The problem lies with companies not being able to have TWO people holding an account. Bank can allow joint account holders. Two people can jointly own a car!

I've had that with broadband providers and they say it's not possible to have two account holders for security. I say if we can both hold the bank account that must be lazy piffle!

MackerelOfFact · 03/06/2015 07:18

I'm not sure I'd describe this as a 'huge advantage' of same sex relationships. Confused What a weird thing to say. It's a bit like saying it must be so much better to have your mum be widowed than your dad because it'd easier to sort out her affairs for her. I mean, yeah, it would be, for the two or three times a year you might need to fool someone in a call centre - but it's still a difficult place to be.

Catsize · 03/06/2015 08:39

mackerel, I can't speak for the OP but my interpretation of her post was that it was lighthearted and she has said 'one plus' in her title, which suggests she acknowledges that life is usually more difficult for ss couples but not in this scenario - a bit like my changing room example.

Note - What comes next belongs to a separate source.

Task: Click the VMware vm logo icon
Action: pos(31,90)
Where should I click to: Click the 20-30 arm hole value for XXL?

Confused

SoupDragon · 03/06/2015 08:55

That was my interpretation too.

paddypants13 · 03/06/2015 09:01

I'd say it's more of a disadvantage.

One of my colleagues was in a same sex relationship, which ended acrimoniously after a number of years. Her former partner used her knowledge of my colleague's life to run up all sorts of debts in colleague's name. Colleague is still dealing with the fall out.

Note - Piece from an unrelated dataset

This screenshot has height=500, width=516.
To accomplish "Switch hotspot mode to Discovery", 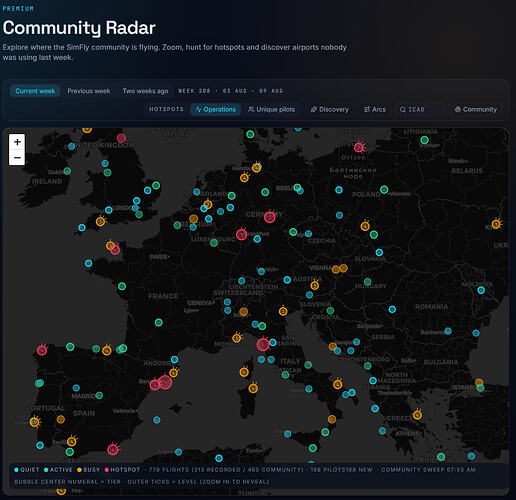I will click(329, 109).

Catsize · 03/06/2015 09:03

Yikes. Good point Paddy.

NotAMamaYet · 03/06/2015 09:12

Recently I rang up my boyfriends phone company for him to sort out some payment confusion. I used my normal voice, and just said I was 'joe bloggs'... There was definite confusion from their end, but as I knew all his details and security questions they couldn't prove I wasn't who I said I was.... Just a really feminine version of my boyfriend!

loveareadingthanks · 03/06/2015 11:08

I've done the impersonation thing before now, when needs must, with the ok of the account holder.

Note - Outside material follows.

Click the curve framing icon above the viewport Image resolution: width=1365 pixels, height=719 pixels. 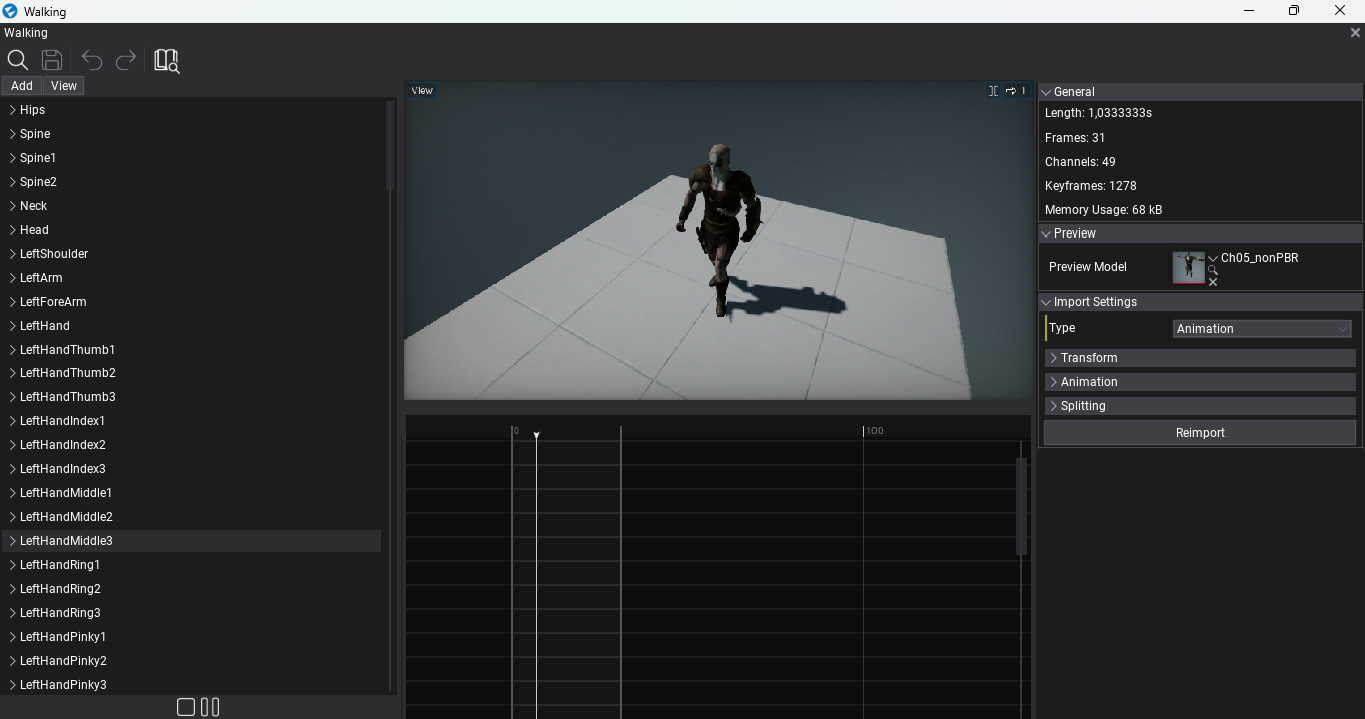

Someone's said it's a criminal offence to do this. I don't believe it is. If you were to do this with the purpose of theft or fraud, then of course theft or fraud is a criminal offence. I don't think just pretending to be someone else is. What law does that break?

And don't worry about the voice. You get a bit of a hesitation but no-one asks. I've actually got a married couple as clients and weirdly enough on the phone he sounds like a woman, and she sounds like a man. When they just say they are calling from X business your brain pings up their surname and you have to be awfully careful about saying Mr or Mrs inappropriately. I've had whole conversations with the man before now, thinking I'd been speaking to the woman.

sparkysparkysparky · 03/06/2015 11:24

It's one of the very few criminal breaches of the data protection act to blag information about somebody else.

DisgraceToTheYChromosome · 03/06/2015 11:38

DW is the primary account holder with our bank, but they have my mobile for text balances. So they ring me, ask to speak to her, refuse to speak to me, then refuse to speak to her if she's present because it's not her phone. Apparently I'm not allowed full internet access either, only to the current a/c. They can fuck right off on that one.

ThumbWitchesAbroad · 03/06/2015 11:52

I could get away with it really, as most people assume I'm my husband anyway, he has a more traditionally female name. I don't generally, though, I leave him to deal with it. But I probably could if I had to.

AliceInSandwichLand · 04/06/2015 22:04

Mackerel, I did say in both my opening and closing paragraphs that I had no wish to cause any offence to anyone, as well as specifically acknowledging prejudice, and Catsize is absolutely right in her interpretation of what I meant to convey. As it happens, my dad died less than a year ago and I have indeed been sorting my widowed mum's affairs out for her - without resorting to impersonating her at all, now I come to think of it. You're right, it is a difficult place to be. I apologise if I caused you offence by the use of the phrase 'huge advantage', which I used without much thought in the middle of my rant.

Disgrace, I love that their rules prevent them from speaking to either of you! That's ridiculous!